##### Supplied records
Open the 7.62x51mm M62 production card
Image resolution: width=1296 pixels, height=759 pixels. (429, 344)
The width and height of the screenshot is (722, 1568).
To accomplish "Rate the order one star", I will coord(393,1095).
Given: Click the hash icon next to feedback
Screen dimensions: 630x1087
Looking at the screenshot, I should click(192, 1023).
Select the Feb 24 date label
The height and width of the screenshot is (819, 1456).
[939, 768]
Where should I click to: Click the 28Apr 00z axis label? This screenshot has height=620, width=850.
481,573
##########
##### Supplied records
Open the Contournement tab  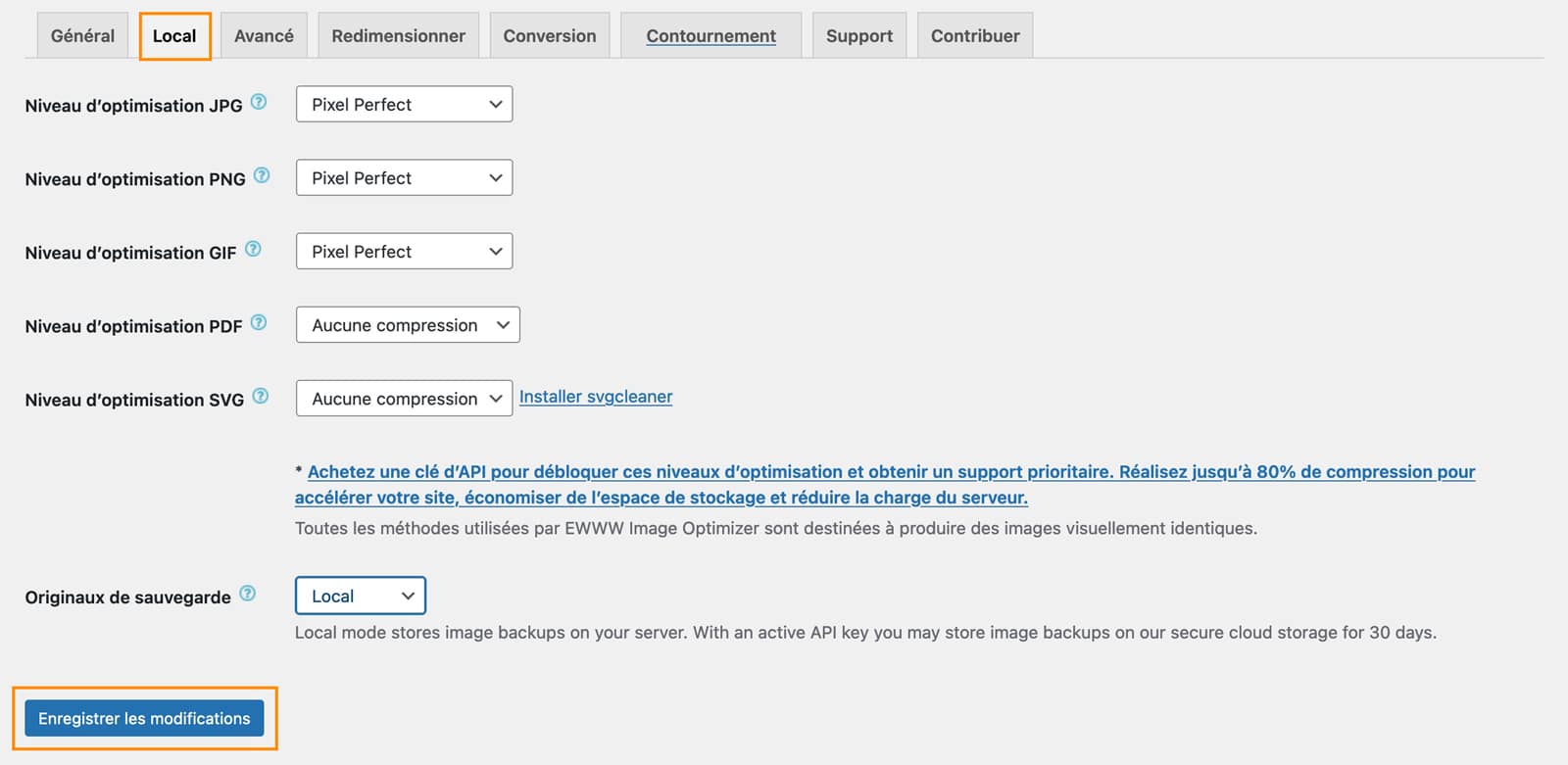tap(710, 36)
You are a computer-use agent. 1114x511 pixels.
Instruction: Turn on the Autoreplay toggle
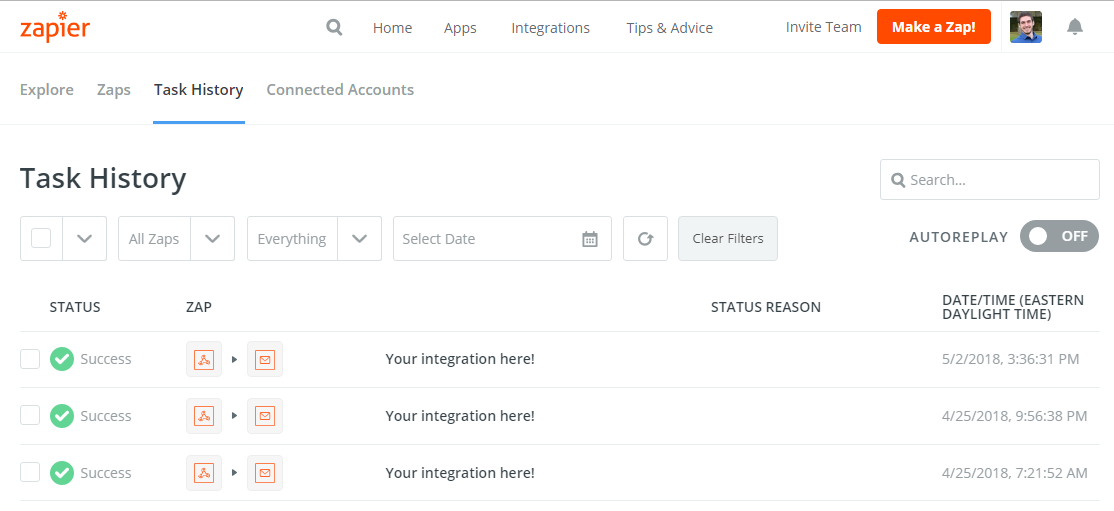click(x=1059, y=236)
##########
##### Supplied records
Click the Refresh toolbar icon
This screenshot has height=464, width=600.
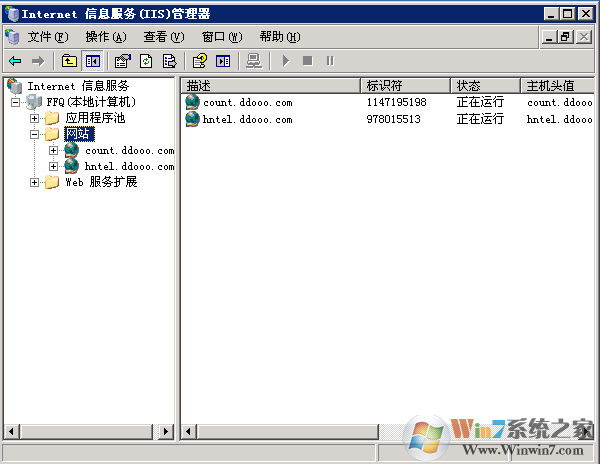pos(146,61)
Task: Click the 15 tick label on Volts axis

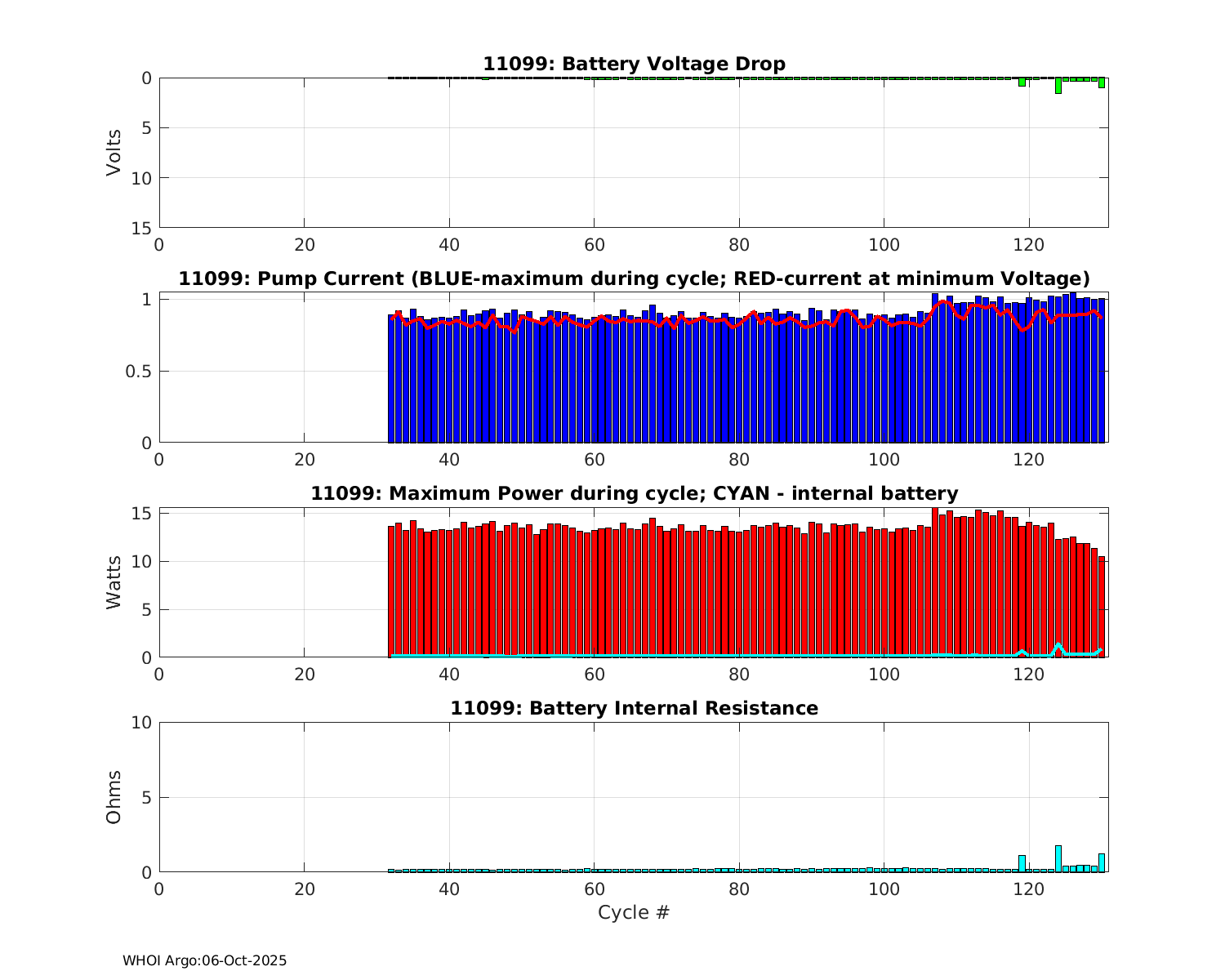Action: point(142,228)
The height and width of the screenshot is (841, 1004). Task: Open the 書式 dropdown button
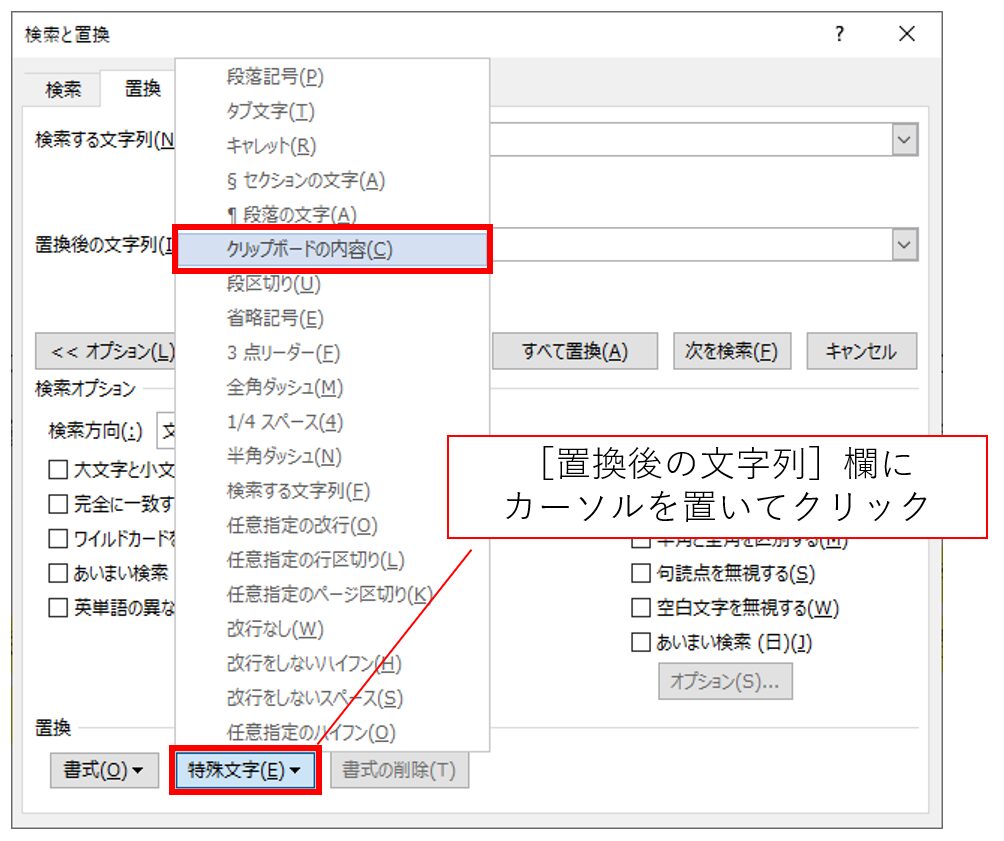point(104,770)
##########
Return all lines from the data that include the string "icon".

== Result of this task ==
Given: Click the hash icon next to feedback
Click the Refresh toolbar icon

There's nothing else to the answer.